Parviz Tanavoli: Poets, Locks, Cages
Vancouver Art Gallery, Vancouver, BC - To Nov 19
Iranian Canadian artist Parviz Tanavoli is often described as the father of modern Iranian sculpture. Dividing his time between his home in Vancouver, BC, and his studio in his birth city of Tehran, he has won international acclaim for art that weaves together a multitude of cultural, mystical and folkloric strands from across the long history of his homeland.
Guest curated by Pantea Haghighi, the Vancouver Art Gallery’s ambitious survey exhibition brings together sculptures in bronze, copper, gypsum and glazed stoneware along with paintings, prints and drawings. As VAG director Anthony Kiendl writes in the handsome publication that accompanies the exhibition, Tanavoli finds inspiration in the works of “celebrated Persian poets such as Rumi, Hafiz and Shirazi Saadi.” As indicated in the show’s subtitle, Tanavoli has built a significant creative practice around the forms and metaphors of locks and cages, but it seems that what he finds most compelling is poetry. “I would have loved to be a poet, but I am a sculptor,” Tanavoli says.
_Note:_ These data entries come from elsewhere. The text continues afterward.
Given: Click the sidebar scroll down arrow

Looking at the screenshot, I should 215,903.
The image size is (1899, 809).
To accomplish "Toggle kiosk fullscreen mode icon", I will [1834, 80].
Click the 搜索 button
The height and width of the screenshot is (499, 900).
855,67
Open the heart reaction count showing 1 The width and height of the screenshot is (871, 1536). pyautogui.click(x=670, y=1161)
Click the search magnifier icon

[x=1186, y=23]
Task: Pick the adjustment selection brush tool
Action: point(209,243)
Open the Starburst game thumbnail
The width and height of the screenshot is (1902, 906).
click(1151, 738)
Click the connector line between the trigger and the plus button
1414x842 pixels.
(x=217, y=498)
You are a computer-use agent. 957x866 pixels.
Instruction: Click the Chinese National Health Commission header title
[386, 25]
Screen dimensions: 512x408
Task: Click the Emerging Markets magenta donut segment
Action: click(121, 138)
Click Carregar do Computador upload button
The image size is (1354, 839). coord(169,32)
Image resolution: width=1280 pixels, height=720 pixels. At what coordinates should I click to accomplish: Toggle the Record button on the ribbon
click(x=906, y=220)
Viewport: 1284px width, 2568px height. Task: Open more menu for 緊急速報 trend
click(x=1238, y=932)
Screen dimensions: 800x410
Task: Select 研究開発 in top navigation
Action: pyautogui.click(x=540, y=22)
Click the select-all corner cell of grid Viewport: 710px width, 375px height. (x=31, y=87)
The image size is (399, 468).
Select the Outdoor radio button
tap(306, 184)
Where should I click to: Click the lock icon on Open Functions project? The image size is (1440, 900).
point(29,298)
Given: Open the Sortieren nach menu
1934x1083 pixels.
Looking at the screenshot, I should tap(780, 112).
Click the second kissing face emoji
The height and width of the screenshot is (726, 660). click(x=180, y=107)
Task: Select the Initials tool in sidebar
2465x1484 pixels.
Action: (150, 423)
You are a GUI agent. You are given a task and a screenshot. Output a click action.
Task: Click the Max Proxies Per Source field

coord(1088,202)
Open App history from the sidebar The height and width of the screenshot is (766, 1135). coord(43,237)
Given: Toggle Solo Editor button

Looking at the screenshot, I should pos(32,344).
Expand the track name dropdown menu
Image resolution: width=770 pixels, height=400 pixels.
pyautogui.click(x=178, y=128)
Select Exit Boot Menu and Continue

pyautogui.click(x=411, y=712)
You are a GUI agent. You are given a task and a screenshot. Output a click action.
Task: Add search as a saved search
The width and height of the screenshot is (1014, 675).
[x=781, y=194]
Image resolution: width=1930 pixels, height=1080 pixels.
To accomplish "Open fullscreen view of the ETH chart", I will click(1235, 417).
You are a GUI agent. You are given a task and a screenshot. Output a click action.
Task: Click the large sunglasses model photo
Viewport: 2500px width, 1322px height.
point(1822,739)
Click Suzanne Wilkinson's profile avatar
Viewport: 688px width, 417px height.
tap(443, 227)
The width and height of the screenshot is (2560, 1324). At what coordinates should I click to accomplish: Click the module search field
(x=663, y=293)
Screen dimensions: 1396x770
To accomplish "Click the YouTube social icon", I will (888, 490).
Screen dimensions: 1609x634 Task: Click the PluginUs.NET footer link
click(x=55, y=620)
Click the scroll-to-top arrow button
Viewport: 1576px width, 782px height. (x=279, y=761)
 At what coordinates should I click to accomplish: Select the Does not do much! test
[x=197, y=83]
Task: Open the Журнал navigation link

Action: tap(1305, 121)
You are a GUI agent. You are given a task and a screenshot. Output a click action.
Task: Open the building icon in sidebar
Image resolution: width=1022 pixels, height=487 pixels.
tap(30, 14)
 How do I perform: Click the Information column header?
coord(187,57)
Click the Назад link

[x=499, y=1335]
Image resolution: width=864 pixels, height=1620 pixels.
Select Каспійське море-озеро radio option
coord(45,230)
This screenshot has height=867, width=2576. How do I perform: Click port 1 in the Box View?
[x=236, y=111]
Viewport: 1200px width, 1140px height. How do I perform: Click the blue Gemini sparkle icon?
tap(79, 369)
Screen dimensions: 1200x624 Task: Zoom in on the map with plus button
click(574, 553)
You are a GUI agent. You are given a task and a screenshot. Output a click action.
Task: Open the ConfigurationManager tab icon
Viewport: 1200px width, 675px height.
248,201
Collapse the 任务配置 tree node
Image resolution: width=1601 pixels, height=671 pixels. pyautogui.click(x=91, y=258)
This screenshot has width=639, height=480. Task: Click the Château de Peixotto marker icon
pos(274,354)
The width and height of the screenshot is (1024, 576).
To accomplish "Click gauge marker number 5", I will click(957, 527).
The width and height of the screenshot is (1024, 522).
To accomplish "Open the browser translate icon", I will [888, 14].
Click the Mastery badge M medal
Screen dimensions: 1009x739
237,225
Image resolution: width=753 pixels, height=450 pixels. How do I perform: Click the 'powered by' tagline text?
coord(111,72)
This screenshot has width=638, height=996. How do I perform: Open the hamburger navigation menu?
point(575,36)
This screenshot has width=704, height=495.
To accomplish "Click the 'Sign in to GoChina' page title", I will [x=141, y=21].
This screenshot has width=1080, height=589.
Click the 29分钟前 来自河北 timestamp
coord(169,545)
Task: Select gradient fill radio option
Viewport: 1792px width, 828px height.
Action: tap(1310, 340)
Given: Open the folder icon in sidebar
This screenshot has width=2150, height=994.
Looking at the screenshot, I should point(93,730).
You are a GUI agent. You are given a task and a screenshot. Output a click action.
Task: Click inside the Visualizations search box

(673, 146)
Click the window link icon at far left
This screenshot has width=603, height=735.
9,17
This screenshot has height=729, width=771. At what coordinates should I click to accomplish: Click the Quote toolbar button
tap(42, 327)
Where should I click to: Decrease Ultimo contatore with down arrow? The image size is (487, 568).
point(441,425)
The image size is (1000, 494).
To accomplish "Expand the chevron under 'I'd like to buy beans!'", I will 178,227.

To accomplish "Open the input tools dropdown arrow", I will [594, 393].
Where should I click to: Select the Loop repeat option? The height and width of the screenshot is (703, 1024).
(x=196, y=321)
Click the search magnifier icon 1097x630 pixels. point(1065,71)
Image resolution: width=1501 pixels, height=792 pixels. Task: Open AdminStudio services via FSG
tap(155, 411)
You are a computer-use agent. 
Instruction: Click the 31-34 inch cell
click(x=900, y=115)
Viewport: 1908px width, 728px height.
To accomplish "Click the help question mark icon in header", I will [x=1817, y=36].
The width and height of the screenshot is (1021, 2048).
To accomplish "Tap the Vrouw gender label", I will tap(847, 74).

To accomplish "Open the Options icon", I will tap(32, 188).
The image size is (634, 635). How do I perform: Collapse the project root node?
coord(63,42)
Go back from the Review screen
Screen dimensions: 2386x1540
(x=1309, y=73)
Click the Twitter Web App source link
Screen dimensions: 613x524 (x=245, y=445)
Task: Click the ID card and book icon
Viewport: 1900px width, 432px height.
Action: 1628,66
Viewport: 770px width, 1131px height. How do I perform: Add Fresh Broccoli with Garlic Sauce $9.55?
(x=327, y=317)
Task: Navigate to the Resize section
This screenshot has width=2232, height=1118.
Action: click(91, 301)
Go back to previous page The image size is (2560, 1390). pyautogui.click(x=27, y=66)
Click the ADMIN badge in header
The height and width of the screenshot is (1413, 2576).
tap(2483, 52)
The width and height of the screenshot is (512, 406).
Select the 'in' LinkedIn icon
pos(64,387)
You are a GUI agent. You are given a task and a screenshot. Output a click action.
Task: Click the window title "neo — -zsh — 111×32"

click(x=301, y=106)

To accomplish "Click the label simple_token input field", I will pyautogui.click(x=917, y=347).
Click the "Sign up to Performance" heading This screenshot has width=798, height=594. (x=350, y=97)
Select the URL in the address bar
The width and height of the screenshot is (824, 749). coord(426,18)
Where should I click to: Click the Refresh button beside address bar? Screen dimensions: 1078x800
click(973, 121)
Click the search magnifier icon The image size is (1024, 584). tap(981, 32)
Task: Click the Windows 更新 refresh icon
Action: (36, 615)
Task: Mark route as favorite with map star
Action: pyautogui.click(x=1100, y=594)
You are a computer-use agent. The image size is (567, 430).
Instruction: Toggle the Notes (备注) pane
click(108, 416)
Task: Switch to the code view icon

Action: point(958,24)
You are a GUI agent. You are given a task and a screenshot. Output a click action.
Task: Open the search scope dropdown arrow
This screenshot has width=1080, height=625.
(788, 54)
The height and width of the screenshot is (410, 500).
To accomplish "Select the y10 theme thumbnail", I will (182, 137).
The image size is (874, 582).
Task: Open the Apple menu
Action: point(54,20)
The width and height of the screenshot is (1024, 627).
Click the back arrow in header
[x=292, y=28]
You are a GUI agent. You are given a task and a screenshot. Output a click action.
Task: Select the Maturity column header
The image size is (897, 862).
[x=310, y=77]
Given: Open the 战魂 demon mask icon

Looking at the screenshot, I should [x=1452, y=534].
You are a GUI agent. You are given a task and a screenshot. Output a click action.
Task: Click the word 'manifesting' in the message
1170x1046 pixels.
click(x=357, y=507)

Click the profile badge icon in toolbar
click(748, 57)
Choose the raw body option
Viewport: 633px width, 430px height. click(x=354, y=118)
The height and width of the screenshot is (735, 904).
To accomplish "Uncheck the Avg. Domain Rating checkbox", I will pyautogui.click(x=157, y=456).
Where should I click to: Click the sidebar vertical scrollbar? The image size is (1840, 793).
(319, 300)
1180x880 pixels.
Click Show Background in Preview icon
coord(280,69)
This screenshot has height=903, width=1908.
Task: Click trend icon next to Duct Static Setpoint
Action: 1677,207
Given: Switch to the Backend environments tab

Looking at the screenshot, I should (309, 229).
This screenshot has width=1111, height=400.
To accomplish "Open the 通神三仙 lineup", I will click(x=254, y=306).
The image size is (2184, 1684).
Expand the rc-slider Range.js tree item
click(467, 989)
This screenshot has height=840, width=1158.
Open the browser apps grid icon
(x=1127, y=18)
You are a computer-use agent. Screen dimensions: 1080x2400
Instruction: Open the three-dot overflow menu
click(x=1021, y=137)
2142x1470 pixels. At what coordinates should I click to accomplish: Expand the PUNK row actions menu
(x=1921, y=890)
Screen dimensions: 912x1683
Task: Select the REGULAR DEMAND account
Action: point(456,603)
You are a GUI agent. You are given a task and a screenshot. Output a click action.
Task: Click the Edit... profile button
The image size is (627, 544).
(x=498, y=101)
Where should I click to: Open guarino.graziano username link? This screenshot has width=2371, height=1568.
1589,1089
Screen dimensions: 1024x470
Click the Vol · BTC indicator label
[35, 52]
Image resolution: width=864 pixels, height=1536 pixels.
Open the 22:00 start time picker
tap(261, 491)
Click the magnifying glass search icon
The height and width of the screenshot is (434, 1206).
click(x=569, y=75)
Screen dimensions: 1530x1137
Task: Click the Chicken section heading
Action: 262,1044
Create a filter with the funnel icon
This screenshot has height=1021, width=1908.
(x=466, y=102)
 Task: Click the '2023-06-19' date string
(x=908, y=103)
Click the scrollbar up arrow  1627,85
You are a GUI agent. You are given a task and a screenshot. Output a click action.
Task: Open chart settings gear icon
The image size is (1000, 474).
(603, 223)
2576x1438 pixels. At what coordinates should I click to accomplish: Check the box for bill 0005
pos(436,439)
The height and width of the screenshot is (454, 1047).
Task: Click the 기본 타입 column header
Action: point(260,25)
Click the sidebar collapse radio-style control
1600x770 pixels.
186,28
Still, he adds, “My sculptures are a kind of poetry.”
Born in 1937, Tanavoli graduated from the Tehran School of Arts in 1955. He then spent two years in Italy, where he studied with the modernist sculptor Marino Marini. “Under Marini’s mentorship,” his biographical statement tells us, “Tanavoli was able to explore his own cultural heritage and search for a style that could express Persia’s past achievements in a modern way." Indeed, Tanavoli skilfully marries modernist aspirations to the remnants of an ancient culture while navigating his way around contemporary political and religious realities in Iran.